[Mill Prison, Plymouth, June 1778]
10th. By Mr. Sorrey1 we Learn we are to be Exchanged for English Prisoners in France, we all pray for it—
10th of June this Day the L. Prison was in a Great Uproar, Accation’d by two or three Drunken fellows who Disguised as often as they can get beer which is Every Donation Day2 this Day One Drawed his Knife unpon some Struck & Abused Others. Accordingly those Abused Enter’d a Complaint to the Agent,3 who, by the Desire of the principle part of the Prisoners was Order’d to the B[lack]. hole & put in Irons it was Wm. Smith Who to be Reveng’d Inform’d of a Bar in a Window that was cut off in Order to get out at; which was made fast again—
D, MeHi, Jonathan Haskins Journal.
1. Miles Saurey was the assistant to Deacon Robert Heath. These two men provided spiritual solace and relief for the prisoners at Mill Prison. Cohen, Yankee Sailors in British Gaols, 116–17.
2. This was the periodic distribution of a share of the almost £4,000 raised in England in Dec. 1777 and Jan. 1778 for prisoner relief. Ibid., 115–16.

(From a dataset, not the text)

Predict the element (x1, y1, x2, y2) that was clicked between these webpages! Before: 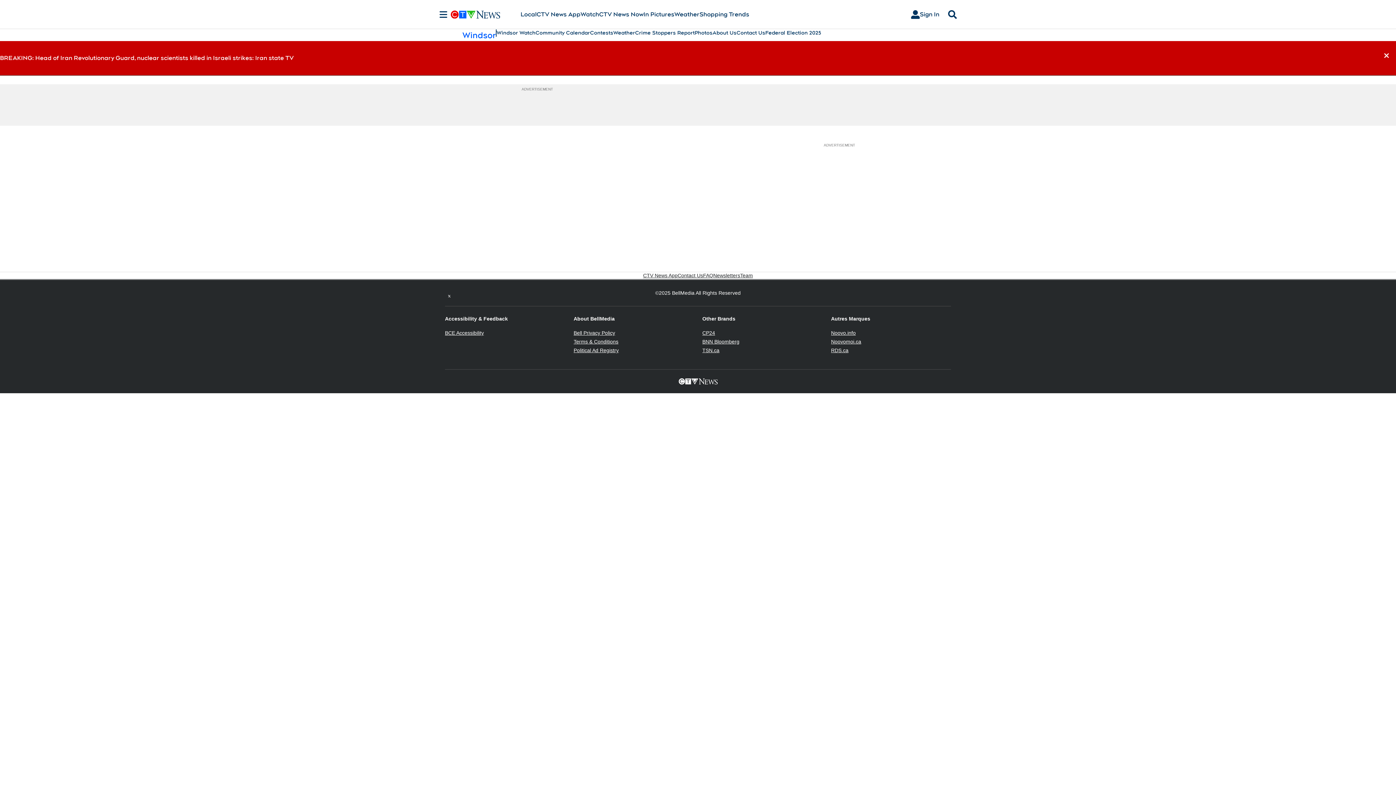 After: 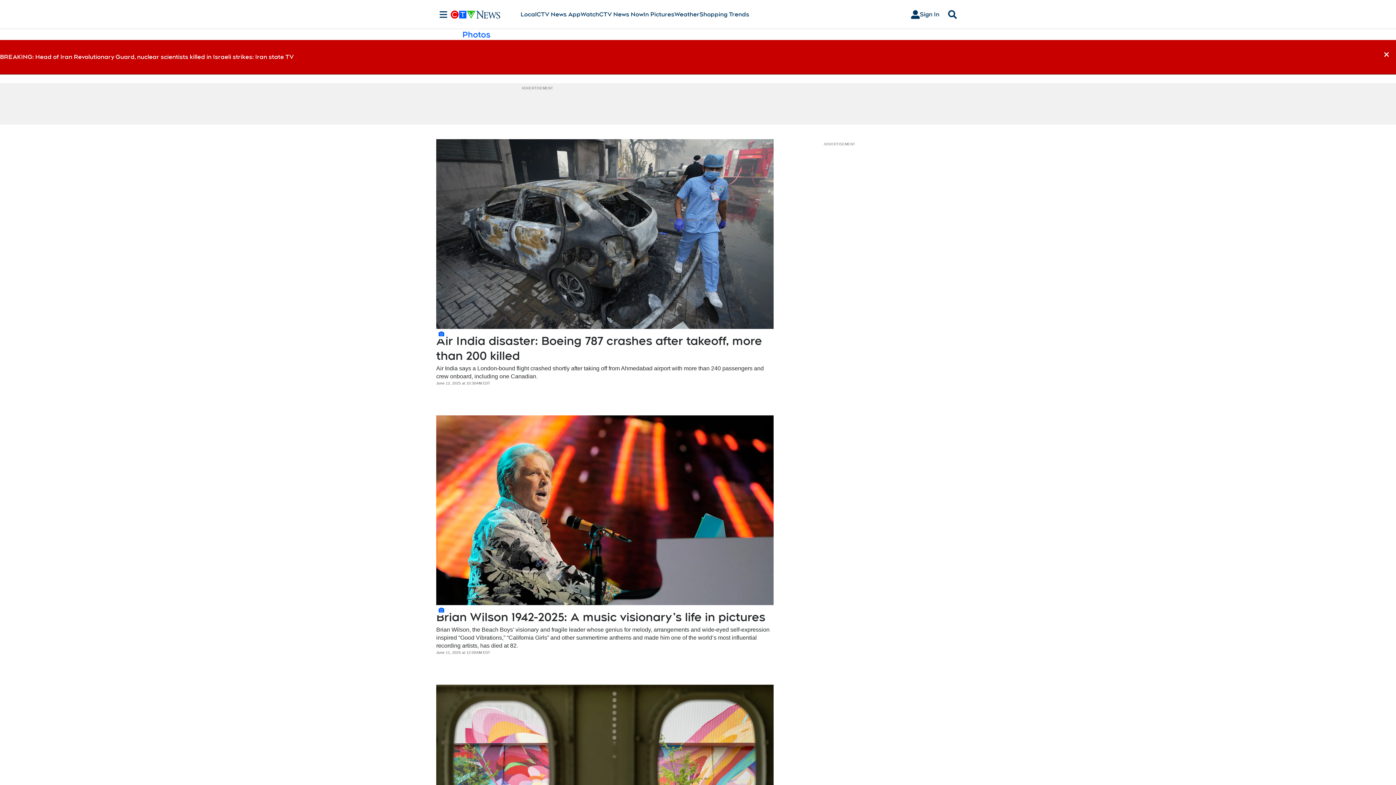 Action: label: In Pictures bbox: (643, 10, 674, 18)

3. William Cowdry, who supervised Mill Prison. The prisoners also complained to Dr. Walter Farquharson, a member of the Commission for Sick and Hurt Seamen that oversaw the prisons, during an inspection visit by Farquharson. That complaint was relayed to the Lords Commissioners of the Admiralty who, on 19 June, ordered that the knife-wielding prisoner be confined “to prevent his doing any Mischief to the other Prisoners.” Philip Stephens to the Commission for Sick and Hurt Seamen, 19 June 1778, UkGrNMM, Adm/M/404.